#### Record grezzi ####
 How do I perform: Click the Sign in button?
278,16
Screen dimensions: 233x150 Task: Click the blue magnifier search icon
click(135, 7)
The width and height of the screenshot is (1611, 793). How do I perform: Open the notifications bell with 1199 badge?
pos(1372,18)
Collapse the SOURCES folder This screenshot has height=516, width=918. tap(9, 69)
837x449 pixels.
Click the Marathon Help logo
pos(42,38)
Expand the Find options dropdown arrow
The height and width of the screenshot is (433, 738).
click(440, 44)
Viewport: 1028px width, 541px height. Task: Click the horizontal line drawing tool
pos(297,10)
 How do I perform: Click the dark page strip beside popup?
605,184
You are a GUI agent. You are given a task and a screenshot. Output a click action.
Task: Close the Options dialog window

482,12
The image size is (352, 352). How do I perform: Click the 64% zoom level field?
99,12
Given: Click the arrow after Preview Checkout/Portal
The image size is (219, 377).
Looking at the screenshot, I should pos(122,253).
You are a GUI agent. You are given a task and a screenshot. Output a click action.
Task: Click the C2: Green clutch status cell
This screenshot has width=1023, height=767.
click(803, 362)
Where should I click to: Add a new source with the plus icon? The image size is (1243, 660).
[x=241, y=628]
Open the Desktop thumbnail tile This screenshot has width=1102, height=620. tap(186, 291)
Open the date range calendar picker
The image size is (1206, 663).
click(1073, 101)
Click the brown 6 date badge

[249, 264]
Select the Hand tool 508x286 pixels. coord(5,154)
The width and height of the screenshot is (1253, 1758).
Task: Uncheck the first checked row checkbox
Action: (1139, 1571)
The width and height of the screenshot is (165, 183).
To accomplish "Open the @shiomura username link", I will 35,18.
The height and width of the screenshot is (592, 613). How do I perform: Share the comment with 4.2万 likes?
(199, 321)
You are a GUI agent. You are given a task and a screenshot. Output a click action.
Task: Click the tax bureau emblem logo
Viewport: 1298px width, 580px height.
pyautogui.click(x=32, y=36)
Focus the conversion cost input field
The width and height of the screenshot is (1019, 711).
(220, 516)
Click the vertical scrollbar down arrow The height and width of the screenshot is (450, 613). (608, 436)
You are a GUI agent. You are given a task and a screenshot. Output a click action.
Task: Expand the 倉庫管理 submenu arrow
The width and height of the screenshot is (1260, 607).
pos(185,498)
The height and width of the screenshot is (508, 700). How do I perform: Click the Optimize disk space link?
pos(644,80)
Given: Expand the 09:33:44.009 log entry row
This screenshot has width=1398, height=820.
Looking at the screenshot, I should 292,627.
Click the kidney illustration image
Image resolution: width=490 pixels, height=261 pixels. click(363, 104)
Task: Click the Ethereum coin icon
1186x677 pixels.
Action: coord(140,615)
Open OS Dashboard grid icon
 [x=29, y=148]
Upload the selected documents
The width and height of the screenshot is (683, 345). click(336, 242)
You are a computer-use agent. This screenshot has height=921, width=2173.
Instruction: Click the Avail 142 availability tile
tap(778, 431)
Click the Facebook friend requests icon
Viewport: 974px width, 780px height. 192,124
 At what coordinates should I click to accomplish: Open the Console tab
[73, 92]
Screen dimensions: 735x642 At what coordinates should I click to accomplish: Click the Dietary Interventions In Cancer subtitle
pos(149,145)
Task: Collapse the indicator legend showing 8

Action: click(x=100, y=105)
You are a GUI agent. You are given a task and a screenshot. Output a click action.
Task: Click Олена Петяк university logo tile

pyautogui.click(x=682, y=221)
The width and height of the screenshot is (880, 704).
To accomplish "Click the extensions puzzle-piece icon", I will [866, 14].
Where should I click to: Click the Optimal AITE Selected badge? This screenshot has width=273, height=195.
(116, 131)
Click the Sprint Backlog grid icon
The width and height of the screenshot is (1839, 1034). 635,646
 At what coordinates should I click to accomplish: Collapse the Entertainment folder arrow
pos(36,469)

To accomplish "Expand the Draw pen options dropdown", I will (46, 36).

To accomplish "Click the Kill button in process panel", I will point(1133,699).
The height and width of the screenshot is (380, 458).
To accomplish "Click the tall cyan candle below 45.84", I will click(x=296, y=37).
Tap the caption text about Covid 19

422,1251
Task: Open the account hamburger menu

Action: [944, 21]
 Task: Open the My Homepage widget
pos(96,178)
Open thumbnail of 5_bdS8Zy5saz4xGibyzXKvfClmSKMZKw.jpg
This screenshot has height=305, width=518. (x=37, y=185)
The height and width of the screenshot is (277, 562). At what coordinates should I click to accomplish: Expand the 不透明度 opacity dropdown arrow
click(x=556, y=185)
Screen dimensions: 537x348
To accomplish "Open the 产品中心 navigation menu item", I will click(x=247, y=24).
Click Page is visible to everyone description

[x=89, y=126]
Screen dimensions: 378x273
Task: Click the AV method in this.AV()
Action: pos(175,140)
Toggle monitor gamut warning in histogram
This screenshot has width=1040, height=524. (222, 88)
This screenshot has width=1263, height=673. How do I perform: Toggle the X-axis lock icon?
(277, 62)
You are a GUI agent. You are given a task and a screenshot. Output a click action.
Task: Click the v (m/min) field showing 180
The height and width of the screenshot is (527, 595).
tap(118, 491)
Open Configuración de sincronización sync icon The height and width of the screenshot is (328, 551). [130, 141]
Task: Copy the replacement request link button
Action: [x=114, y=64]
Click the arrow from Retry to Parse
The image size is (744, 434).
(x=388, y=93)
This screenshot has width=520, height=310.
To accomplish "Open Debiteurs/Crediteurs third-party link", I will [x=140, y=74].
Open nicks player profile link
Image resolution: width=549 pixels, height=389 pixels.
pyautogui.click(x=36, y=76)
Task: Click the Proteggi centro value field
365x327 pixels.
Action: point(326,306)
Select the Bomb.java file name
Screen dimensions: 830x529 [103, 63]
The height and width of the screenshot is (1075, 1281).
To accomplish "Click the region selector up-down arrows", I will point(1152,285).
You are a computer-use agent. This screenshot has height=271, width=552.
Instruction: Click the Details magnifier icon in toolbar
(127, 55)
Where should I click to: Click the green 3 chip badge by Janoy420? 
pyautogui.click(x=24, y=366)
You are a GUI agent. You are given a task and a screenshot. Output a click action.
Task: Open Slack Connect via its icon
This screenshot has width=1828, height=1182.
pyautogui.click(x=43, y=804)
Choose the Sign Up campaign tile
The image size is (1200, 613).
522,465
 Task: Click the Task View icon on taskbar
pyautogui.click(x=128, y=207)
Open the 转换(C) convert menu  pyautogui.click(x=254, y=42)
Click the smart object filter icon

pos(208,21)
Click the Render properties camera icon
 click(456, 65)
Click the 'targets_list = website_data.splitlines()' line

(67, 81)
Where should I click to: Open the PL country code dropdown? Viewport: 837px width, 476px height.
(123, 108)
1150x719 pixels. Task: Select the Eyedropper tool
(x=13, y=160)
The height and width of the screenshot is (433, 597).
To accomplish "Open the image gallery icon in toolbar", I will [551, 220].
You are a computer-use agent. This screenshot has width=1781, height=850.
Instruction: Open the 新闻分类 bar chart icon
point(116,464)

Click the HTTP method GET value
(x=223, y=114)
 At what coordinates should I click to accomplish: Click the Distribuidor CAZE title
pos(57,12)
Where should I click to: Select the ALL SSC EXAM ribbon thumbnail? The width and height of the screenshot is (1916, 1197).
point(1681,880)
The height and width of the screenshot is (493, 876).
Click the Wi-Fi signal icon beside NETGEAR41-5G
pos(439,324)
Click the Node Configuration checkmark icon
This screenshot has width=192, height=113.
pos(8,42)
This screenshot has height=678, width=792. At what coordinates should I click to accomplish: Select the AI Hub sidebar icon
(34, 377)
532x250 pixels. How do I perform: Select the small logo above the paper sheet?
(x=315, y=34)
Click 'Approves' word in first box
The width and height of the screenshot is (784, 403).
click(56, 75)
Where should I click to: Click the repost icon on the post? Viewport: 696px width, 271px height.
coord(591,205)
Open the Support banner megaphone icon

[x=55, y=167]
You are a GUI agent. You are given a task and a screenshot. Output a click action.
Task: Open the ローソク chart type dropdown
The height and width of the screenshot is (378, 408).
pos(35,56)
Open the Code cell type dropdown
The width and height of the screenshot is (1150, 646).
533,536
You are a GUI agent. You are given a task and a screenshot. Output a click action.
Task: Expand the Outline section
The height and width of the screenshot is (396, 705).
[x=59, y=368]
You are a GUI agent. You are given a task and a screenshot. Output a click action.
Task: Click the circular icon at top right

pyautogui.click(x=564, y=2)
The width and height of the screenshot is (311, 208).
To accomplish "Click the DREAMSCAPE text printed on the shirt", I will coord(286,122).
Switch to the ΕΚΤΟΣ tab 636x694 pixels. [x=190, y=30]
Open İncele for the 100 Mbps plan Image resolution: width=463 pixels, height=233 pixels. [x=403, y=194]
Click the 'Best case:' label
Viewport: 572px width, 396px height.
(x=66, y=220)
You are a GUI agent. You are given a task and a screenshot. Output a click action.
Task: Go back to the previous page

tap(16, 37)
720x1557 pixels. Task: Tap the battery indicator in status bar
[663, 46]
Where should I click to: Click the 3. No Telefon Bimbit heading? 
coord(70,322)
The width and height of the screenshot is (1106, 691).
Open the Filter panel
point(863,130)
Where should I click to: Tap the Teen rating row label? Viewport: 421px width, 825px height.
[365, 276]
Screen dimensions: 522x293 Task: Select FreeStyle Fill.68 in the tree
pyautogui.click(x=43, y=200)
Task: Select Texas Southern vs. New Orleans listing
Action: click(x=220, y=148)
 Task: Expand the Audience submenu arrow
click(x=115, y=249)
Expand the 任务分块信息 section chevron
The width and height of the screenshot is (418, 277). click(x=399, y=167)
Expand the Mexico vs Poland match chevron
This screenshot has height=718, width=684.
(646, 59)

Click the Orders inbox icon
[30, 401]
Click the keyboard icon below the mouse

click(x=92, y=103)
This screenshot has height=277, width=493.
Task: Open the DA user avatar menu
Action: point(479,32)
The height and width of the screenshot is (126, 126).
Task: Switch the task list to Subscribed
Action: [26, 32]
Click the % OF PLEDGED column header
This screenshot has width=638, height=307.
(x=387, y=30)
####
* _Compito assegnato_
Trascrivi senza alcuna modifica tutte le righe dei record dalla riga che contiene "Open İncele for" fino a quella che contiene "click(x=115, y=249)", entrambe incluse.

* _Risposta all'esercizio_
Open İncele for the 100 Mbps plan Image resolution: width=463 pixels, height=233 pixels. [x=403, y=194]
Click the 'Best case:' label
Viewport: 572px width, 396px height.
(x=66, y=220)
You are a GUI agent. You are given a task and a screenshot. Output a click action.
Task: Go back to the previous page

tap(16, 37)
720x1557 pixels. Task: Tap the battery indicator in status bar
[663, 46]
Where should I click to: Click the 3. No Telefon Bimbit heading? 
coord(70,322)
The width and height of the screenshot is (1106, 691).
Open the Filter panel
point(863,130)
Where should I click to: Tap the Teen rating row label? Viewport: 421px width, 825px height.
[365, 276]
Screen dimensions: 522x293 Task: Select FreeStyle Fill.68 in the tree
pyautogui.click(x=43, y=200)
Task: Select Texas Southern vs. New Orleans listing
Action: click(x=220, y=148)
 Task: Expand the Audience submenu arrow
click(x=115, y=249)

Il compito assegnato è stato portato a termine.